Friday, October 10, 2008

Reverse IEPs

Hello,


We know about IEPs - Individualized Education Plans. These are ways we customize education to a student, including an Aspie or autist. We provide accommodations like frequent breaks, allowing stimming, allowing the child to clutch a favored object that brings him/her peace, etc. These are ways we try to get the child to integrate into society better.


One of the most important aspects of integration is learning to get along better with others as much as possible. An Aspie or autist child may best be persuaded to "get with the program" by showing appreciation for the accommodations s/he's been given. In other words, s/he can think of it as accommodating them in turn. That also helps everyone understand that to be autistic or Aspie is not to be inferior, just different.


Just as we ask blacks to be culturally sensitive to whites and vice versa, we can ask autists and Aspies to be sensitive to the distinctive needs of NTs. For example:

  • NTs tend to attach emotions to words. It's a bit like a clock which is five minutes ahead so you mentally turn the time back five minutes. In the same way, think of what you want to say, then mentally make it softer. For example, maybe you want to say "This food is really bad." NTs feel better if you instead say "This food is basically good, but could use just a little more seasoning, and it might be better if it had a bit more sauce."


  • NTs aren't as sure that you like them, and they want to reassured when you talk to them. So, you might be too busy to talk to an NT right now, but also add something like "But I'd love to talk to you later...say, after math class?" Be specific about liking them and that will help them feel better.

  • NTs don't always like to acknowledge all of what's on their minds, so even if they're thinking one thing, they may something they think you'll like a little more. Here the clock is going in the opposite direction. Try to add more meaning to what they say. For example, if an NT says "You might want to spend a few minutes more on your science studying" s/he is probably thinking - and wants you to think - "You definitely need to spend a good deal more time studying science because you could be in serious trouble otherwise".


  • NTs like to spread out their thinking to cover several different things at the same time. They like to "multitask," which means they try to pay a little attention to their homework, a little more to IMing, a little more to their music and a little more to the TV - all at the exact same time. That means many things. One thing is that if you want to talk to an NT, s/he is more willing to talk to you even if s/he's busy. But if you want the NT to only talk to you for a few minutes - like if it's really important - you'll need to ask for that.

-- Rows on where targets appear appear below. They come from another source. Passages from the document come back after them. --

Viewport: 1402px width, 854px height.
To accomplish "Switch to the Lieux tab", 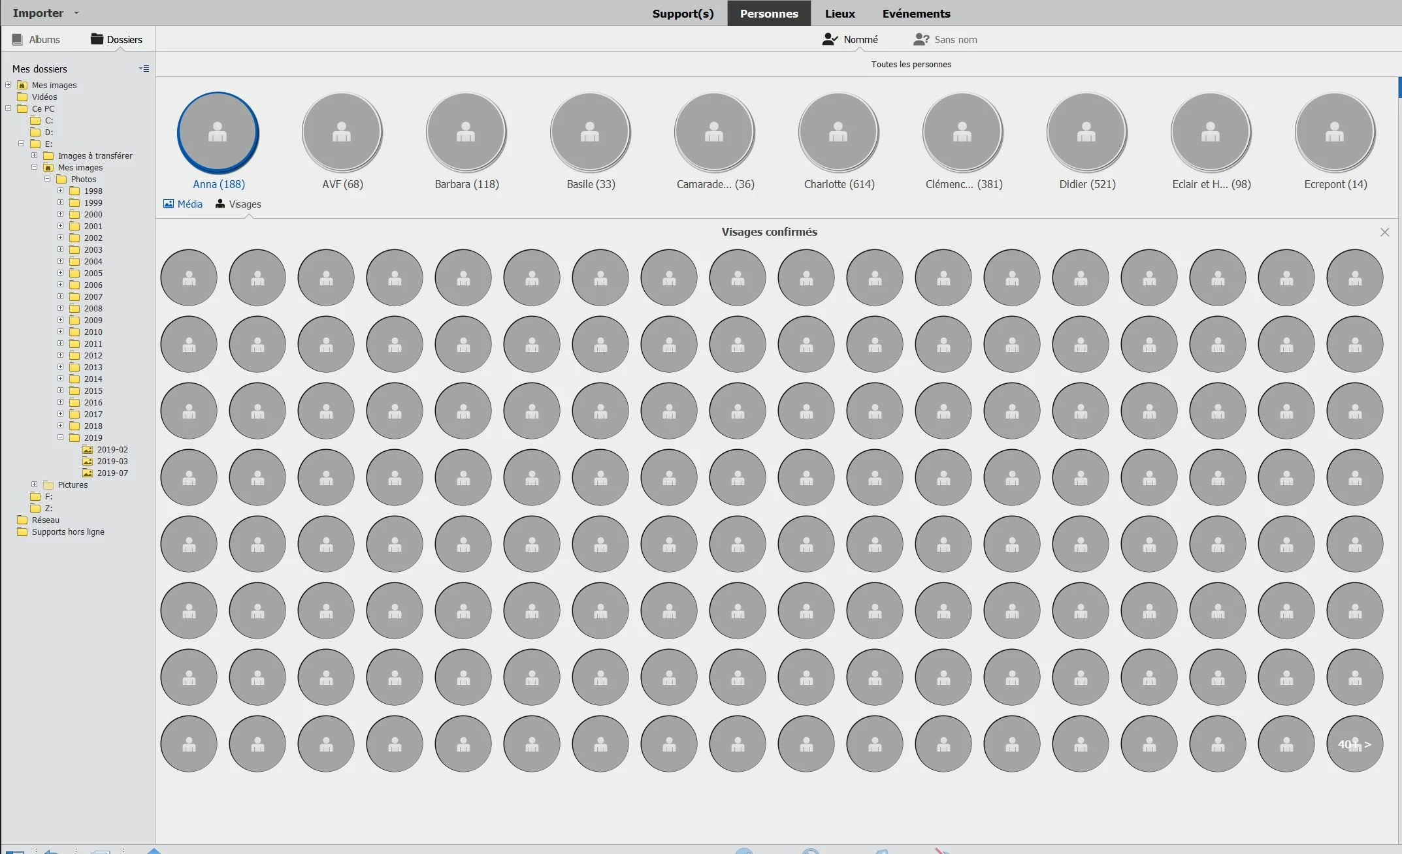I will tap(840, 13).
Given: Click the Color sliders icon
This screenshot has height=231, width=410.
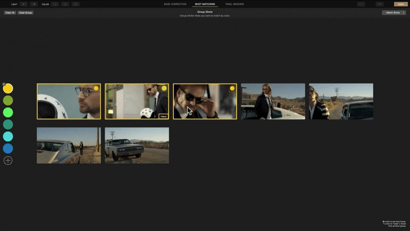Looking at the screenshot, I should coord(75,4).
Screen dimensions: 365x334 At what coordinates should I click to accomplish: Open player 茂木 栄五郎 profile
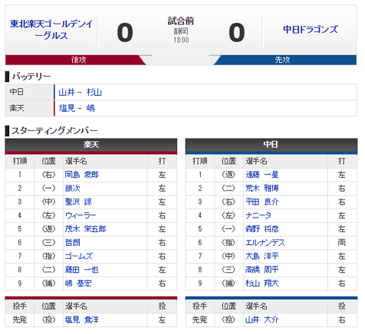(85, 229)
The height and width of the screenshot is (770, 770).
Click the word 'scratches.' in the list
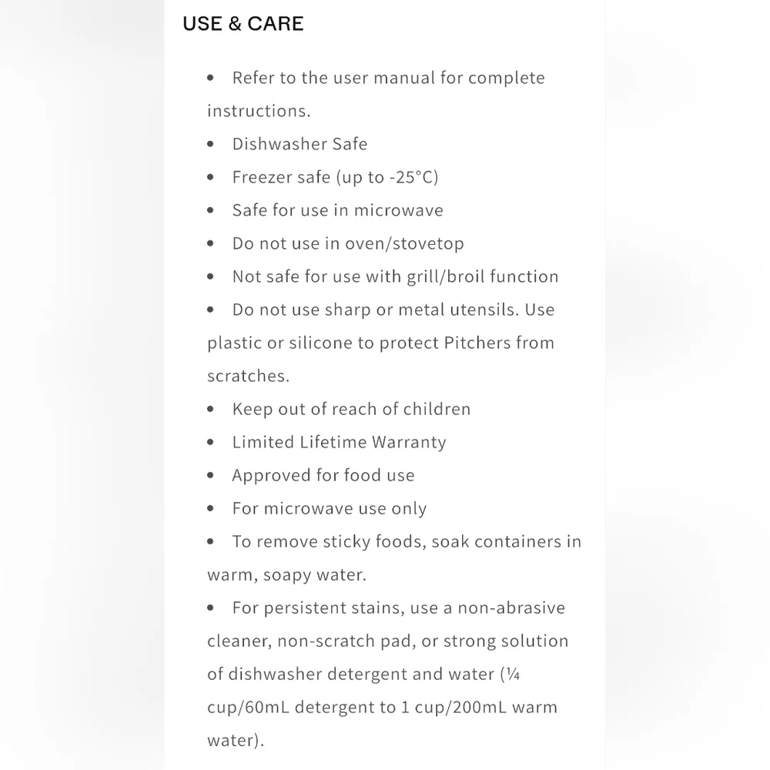[249, 376]
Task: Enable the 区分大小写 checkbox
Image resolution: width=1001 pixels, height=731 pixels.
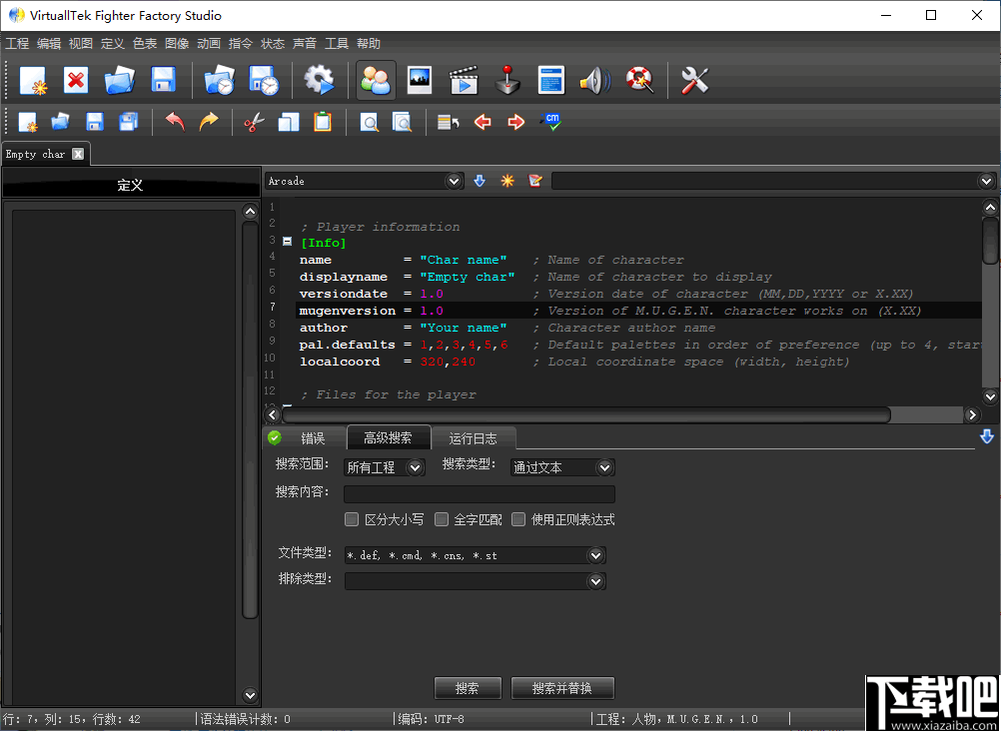Action: click(352, 519)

  • NTs aren't always very good at exact details. Many NTs like to look at things in general. For example, they may know we fought a war against Nazi Germany and the man in charge there was named Adolf Hitler, but they may not know that, for example, he first wanted to be an artist. It's good to want to let them know these facts, and it helps if you can show how it relates to NTs' general knowledge: "Did you know Hitler first wanted to be an artist? He was rejected from the Vienna Academy and that's part of why he seemed so angry at the Austrians and conquered Austria first when he got into power." NTs will appreciate that more.

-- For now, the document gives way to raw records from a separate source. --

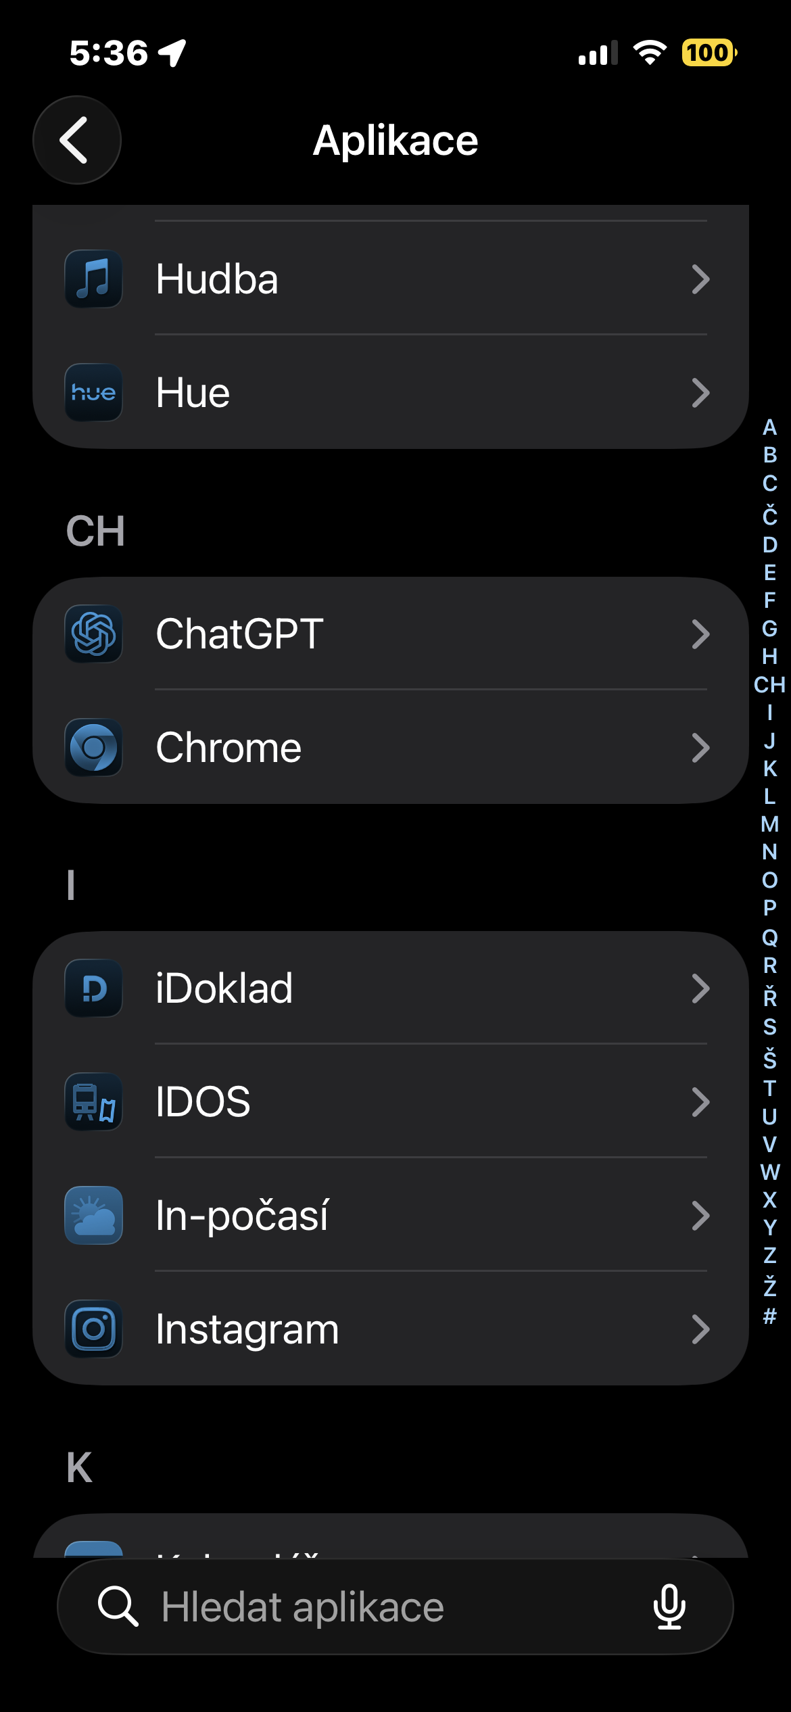
Task: Jump to letter M in index
Action: 769,824
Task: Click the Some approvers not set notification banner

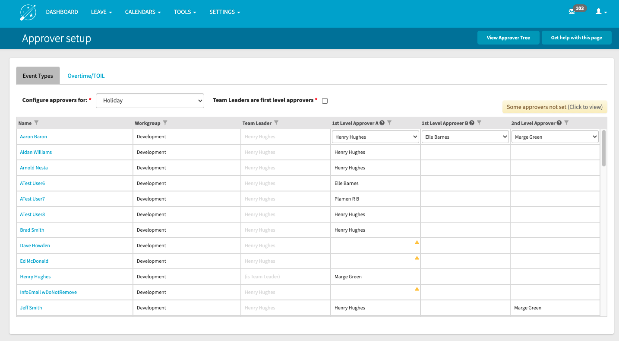Action: point(554,107)
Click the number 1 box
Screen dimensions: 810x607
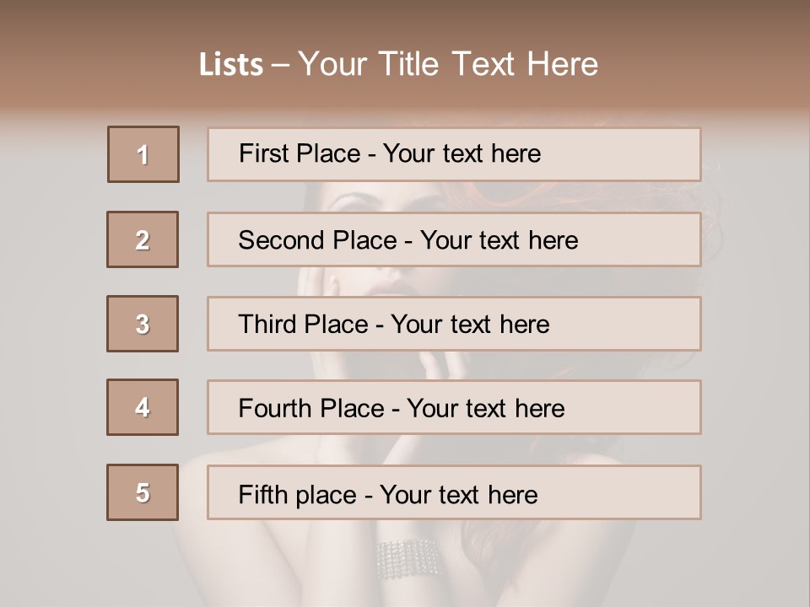143,154
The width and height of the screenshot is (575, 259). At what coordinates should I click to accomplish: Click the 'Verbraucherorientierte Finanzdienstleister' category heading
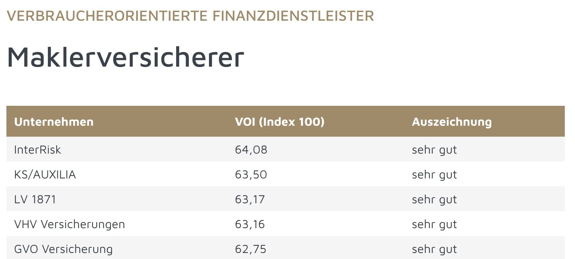pyautogui.click(x=190, y=16)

Obviously, this is a partial list. What would you want to add?

And now a few hat tips around the blogosphere....

First off, I'd like to give a shout-out to Tanya Savko, who shared with us her victory in helping an autistic teenager learn responsibility. Good for you, Tanya and double for giving us the example!

Secondly, StatMom wants to give the world a message of peace and understanding, straight from her kids. Read it now (please).

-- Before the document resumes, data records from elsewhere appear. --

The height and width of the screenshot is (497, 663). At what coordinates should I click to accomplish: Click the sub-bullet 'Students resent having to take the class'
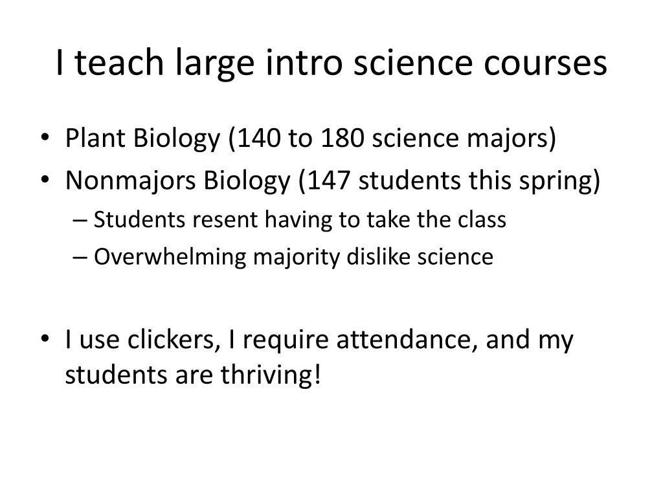pyautogui.click(x=300, y=220)
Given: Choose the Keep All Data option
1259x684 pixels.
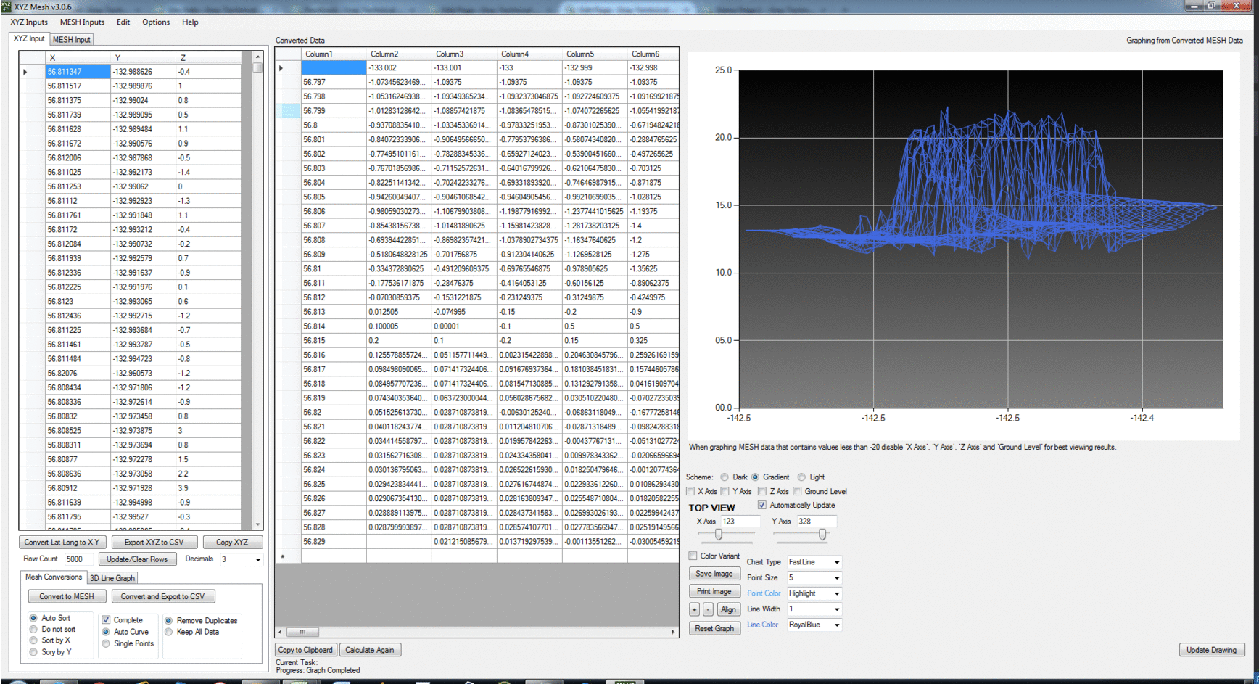Looking at the screenshot, I should (x=169, y=632).
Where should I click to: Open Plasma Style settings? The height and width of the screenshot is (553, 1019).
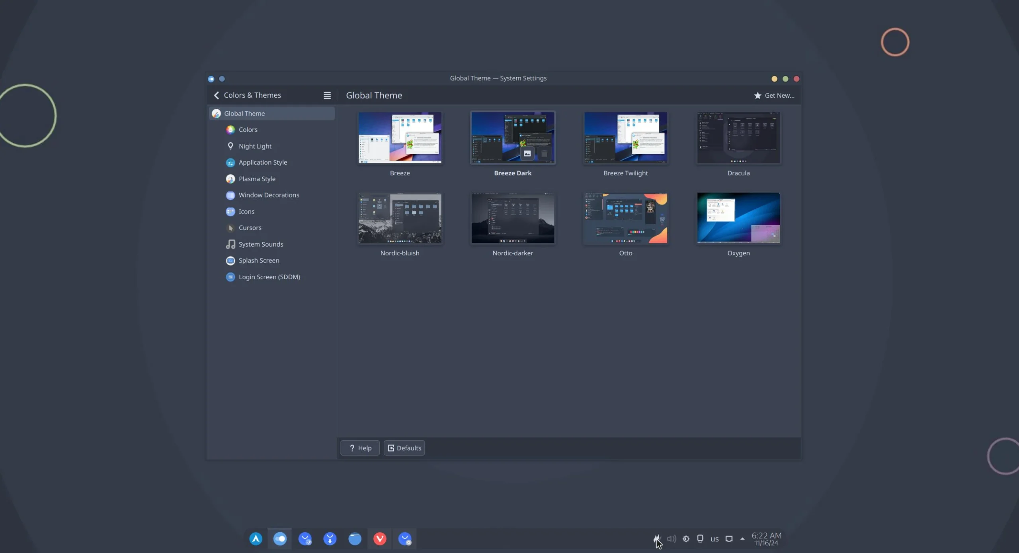point(257,178)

Thirdly, JoeyAndyDad points out here how autism - especially in a child - can be a valid reason for a handicapped parking placard. We know how many able people abuse handicapped parking spaces. One of the reasons why it's so bad is that it especially hurts autists and Aspies, whose situations are not as easily visible as, say, crutches or a wheelchair.

Good night, and have a pleasant tomorrow!

3 comments:

Anonymous said...

Hi Jeff,

Another terrific post! I think all of the material will be so helpful for Nigel to refer to. And thanks for the link! I think Nigel was as happy with himself for completing the job as I was with him for doing it. Take care.

Casdok said...

I love your reverse IEP thoughts. Great post.

Unknown said...

Wow Jeff - good stuff! My 15 yr old Aspie son just started high school this year....so far so good (fingers crossed & holding breath.)

I like your thoughts here as it relates to the overall outcome - I actully shared your blog with my son and he commented, "I like his ideas mom!"

I truly appreciate different ideas to brainstorm with my son's educators....thanks!